Un caso singular que estos días ha trascendido es el de Stefan Zweig, judío austriaco que al huir de Alemania en 1934 tras la anexión de su país por el Tercer Reich obtuvo un salvoconducto británico y se trasladó a vivir a Londres y luego a Bath, adquiriendo la nacionalidad británica en 1940, dos años antes de sus suicidio. A esto se agarra Jesús Blázquez, el editor de Ediciones 98, para considerar que desde principios de año el autor ha pasado a dominio público y, por lo tanto, puede publicar a su antojo sus Diarios con independencia de que también planee hacerlo la editorial Acantilado, que compró los derechos y ha tratado de paralizar la distribución del primer tomo de los Diarios alegando que posee la titularidad.
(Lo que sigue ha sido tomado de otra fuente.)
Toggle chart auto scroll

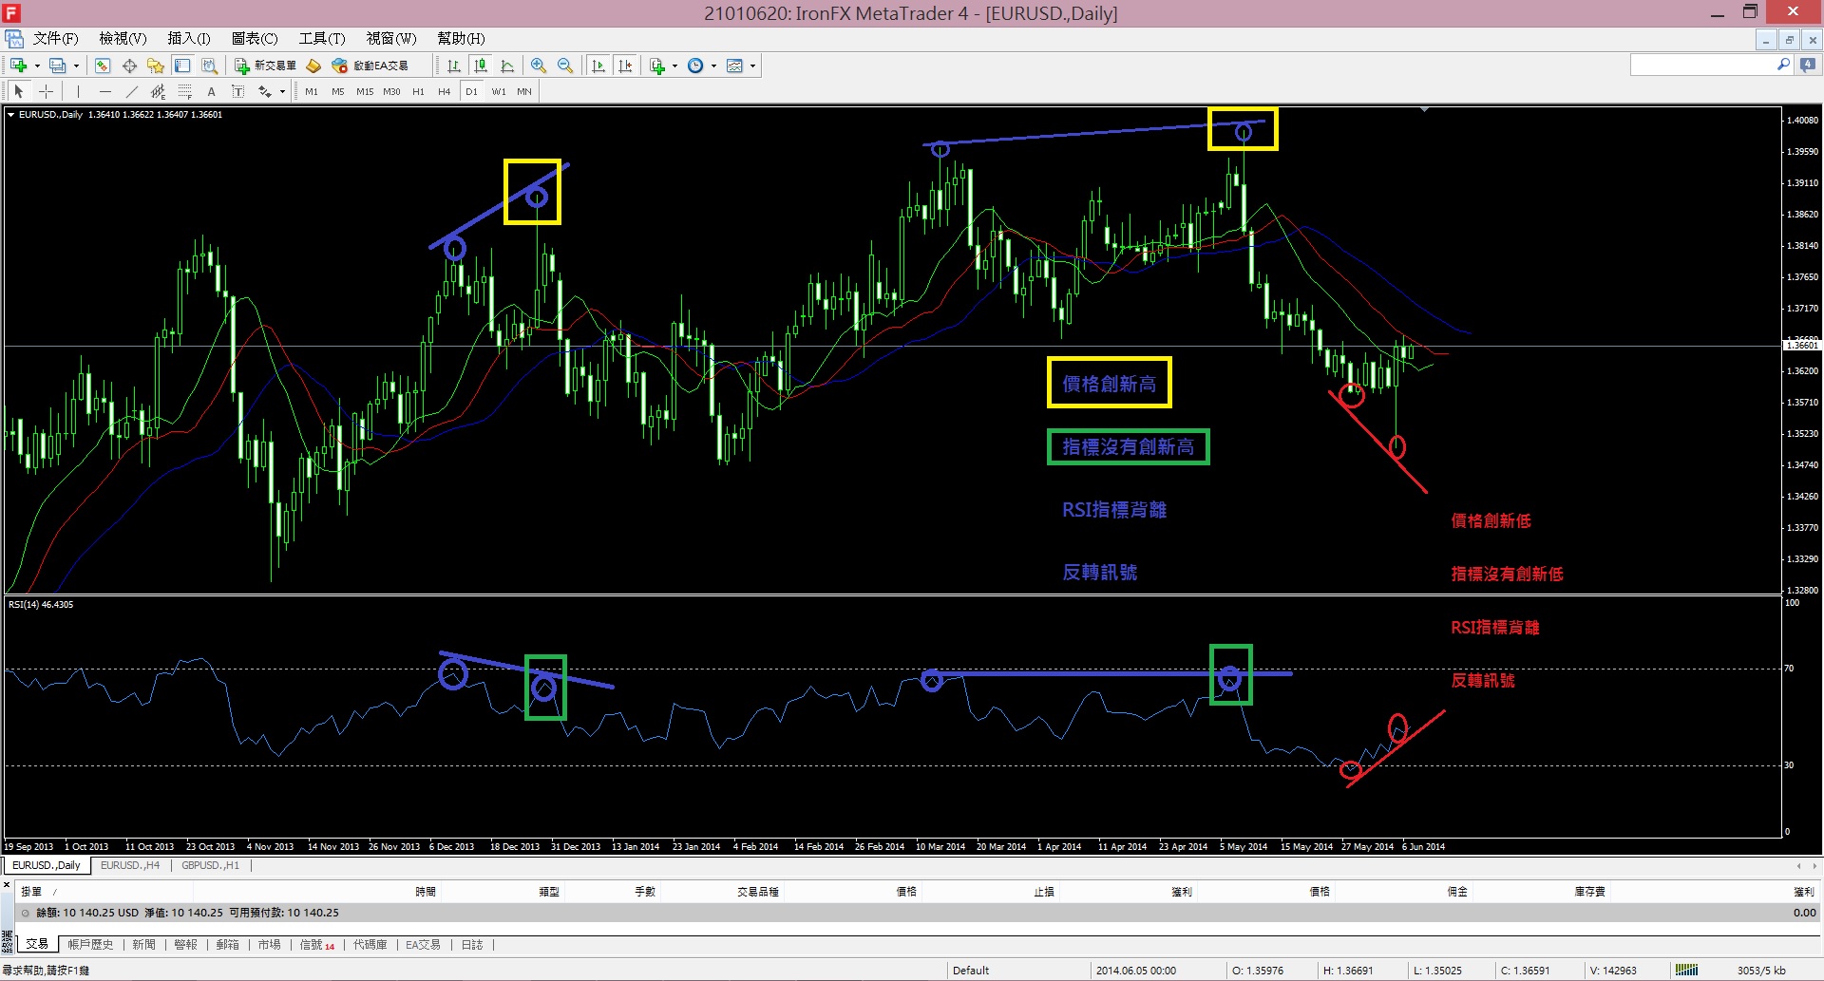coord(598,66)
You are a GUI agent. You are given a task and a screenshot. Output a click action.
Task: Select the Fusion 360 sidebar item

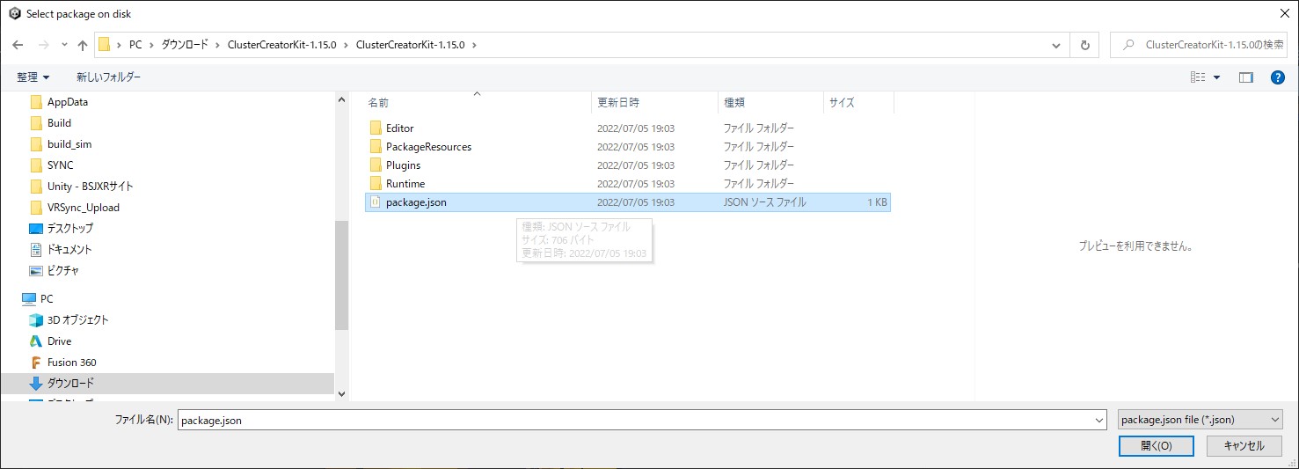click(71, 363)
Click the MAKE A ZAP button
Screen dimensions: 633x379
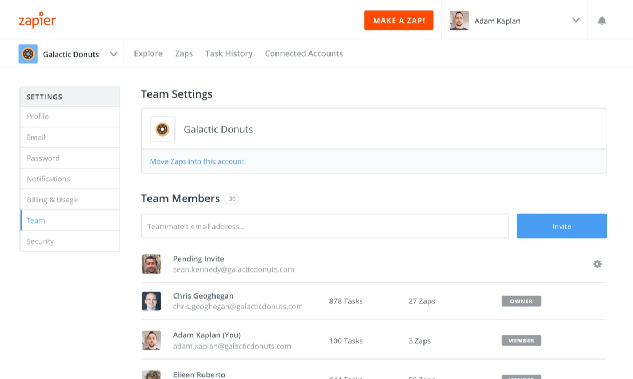[399, 20]
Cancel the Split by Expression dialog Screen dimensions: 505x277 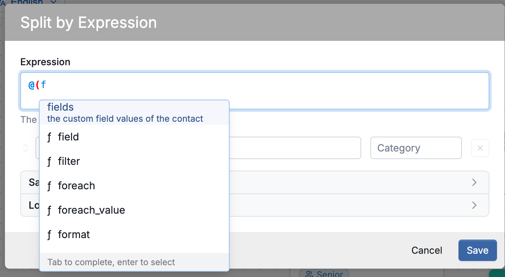[x=427, y=250]
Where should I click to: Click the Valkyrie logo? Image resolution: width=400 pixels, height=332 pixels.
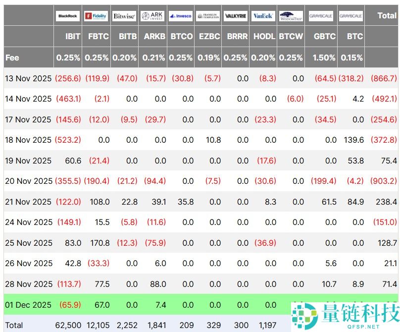tap(235, 15)
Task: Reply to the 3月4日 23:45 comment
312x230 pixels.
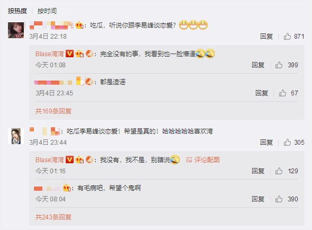Action: 262,93
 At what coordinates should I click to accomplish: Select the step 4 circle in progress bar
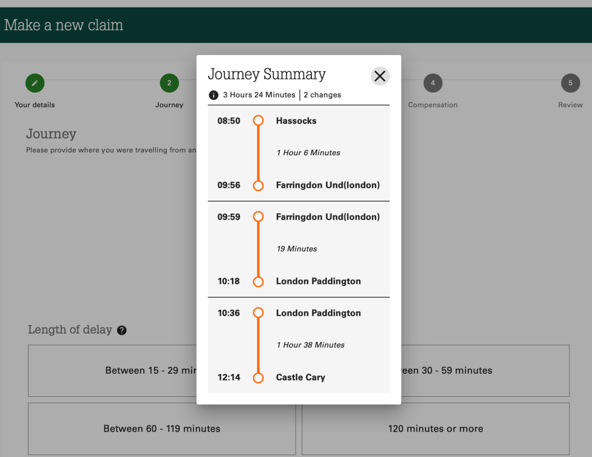tap(433, 83)
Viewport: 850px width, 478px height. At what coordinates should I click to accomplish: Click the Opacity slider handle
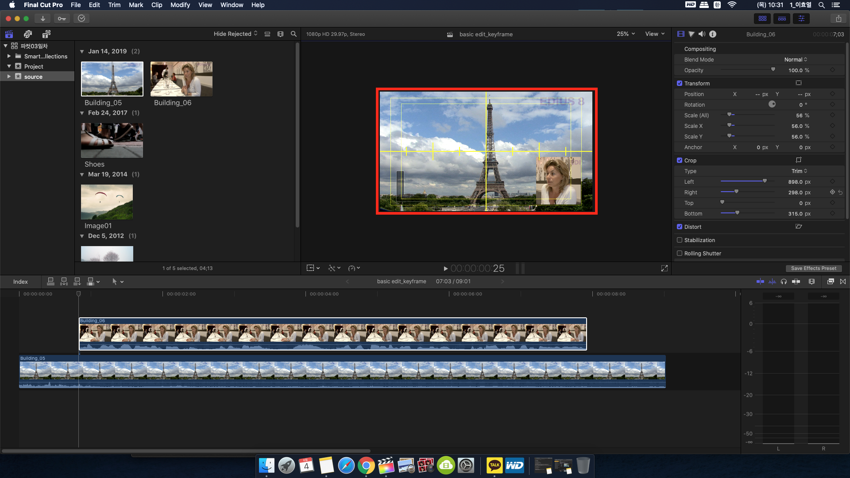coord(773,69)
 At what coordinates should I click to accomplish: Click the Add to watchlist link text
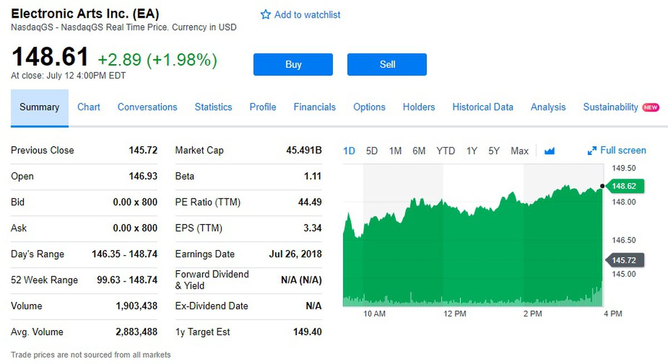(x=307, y=15)
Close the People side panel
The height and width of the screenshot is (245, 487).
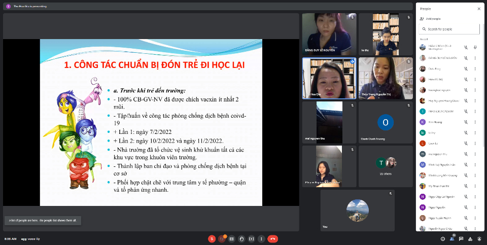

Acantilado debería reclamar a Boris Johnson y, antes que él, a Cameron y todos los que han metido en un berenjenal a autores, editores y traductores con este cisma tan tontorrón como el de Enrique VIII.
En El mundo de ayer, uno de los grandes e inopinados éxitos de Acantilado, sello que tanto ha hecho por difundir la obra de Zweig entre nosotros con buenas traducciones y ediciones atractivas, el escritor austriaco narra cómo él, que se consideraba apátrida y anhelaba el tiempo en el que no hacía falta viajar con pasaporte, tuvo que recurrir al británico para salvarse de la debacle nazi varios años antes incluso de la Segunda Guerra Mundial. Es este un asunto interesante que atañe al derecho internacional privado y a las leyes de ciudadanía, no solamente las de propiedad intelectual.
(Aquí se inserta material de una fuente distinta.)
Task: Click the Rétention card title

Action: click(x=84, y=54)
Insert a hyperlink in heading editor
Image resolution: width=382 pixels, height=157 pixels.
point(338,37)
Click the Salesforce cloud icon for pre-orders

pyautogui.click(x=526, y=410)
Al adquirir Zweig la ciudadanía británica ¿renunciaba a la austriaca o la alemana? ¿Qué legalidad amparaba al Anschluss que le despojó de su país? Reino Unido, que admite la doble nacionalidad, ¿permitió a Zweig mantener la ciudadanía austriaca (en esos años subsumida en la alemana) aunque no renovara el pasaporte expedido en Viena? ¿Se pierde la condición de austriaco al esfumarse tu país por un capricho de Hitler, amante de lo esotérico, mediante un truco de magia como quien hace desaparecer una paloma?
Juan Cruz escribía recientemente en El País un reportaje acerca de la disputa sobre Zweig. De la confusión imperante sobre estos temas habla el hecho de que otro periodista del mismo diario escribiera unas líneas más abajo que este año se liberan los derechos de Francis Scott Fitzgerald y Mijaíl Bulgákov, de quienes se cumplieron los ochenta años de su muerte en 2020 (la legislación establece que el dominio público entra en vigor el 1 de enero del año siguiente al del deceso; es decir, ahora). Pero se trata de un error. El primero fue estadounidense y el segundo compatriota de Stalin a su pesar, de modo que el periodo aplicable es el de setenta años.
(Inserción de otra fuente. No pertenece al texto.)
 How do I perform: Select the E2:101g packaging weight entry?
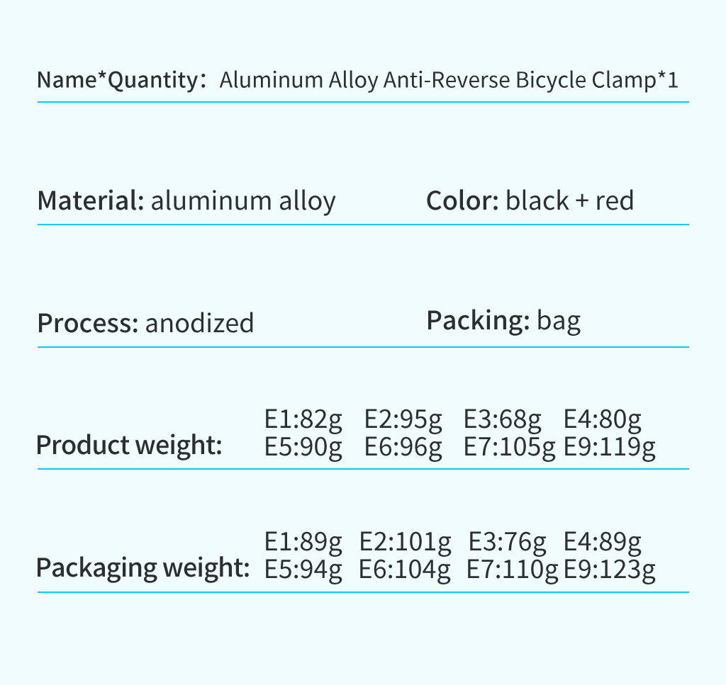point(405,542)
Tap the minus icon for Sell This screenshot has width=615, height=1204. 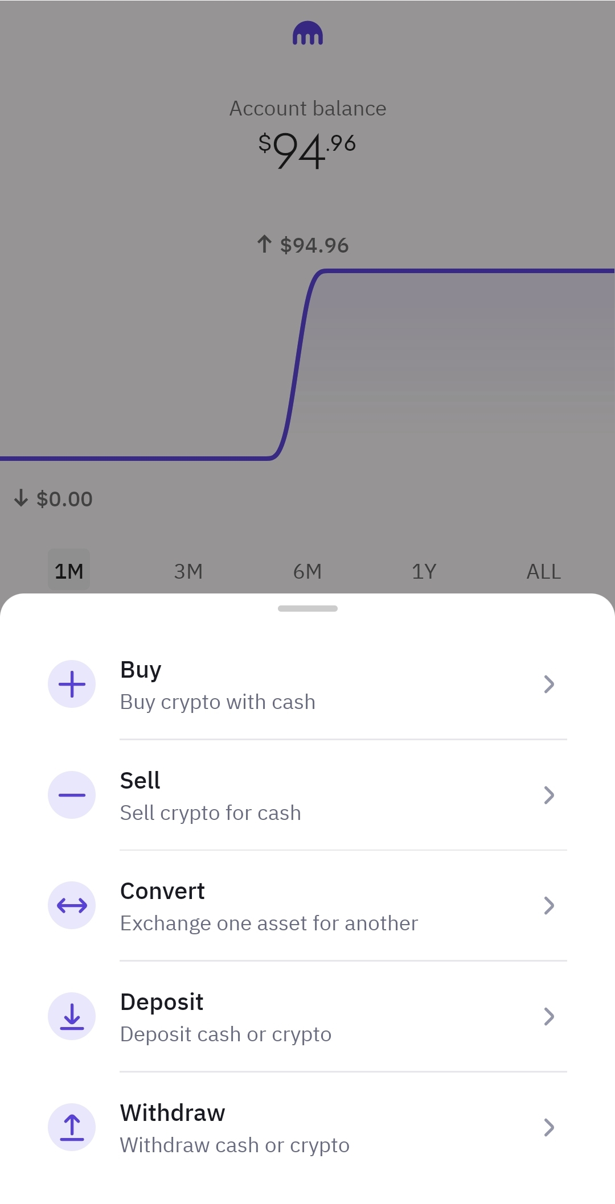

El Brexit va a multiplicar, sin duda, las traducciones de autores británicos cuyos derechos expiraron en su país durante los últimos diez años. Pero eso no lleva aparejado que esas traducciones sean necesariamente de la misma calidad que se presume en las editoriales que eligen su catálogo no en función de las gangas, sino en la calidad del producto. Habrá de todo, como veremos.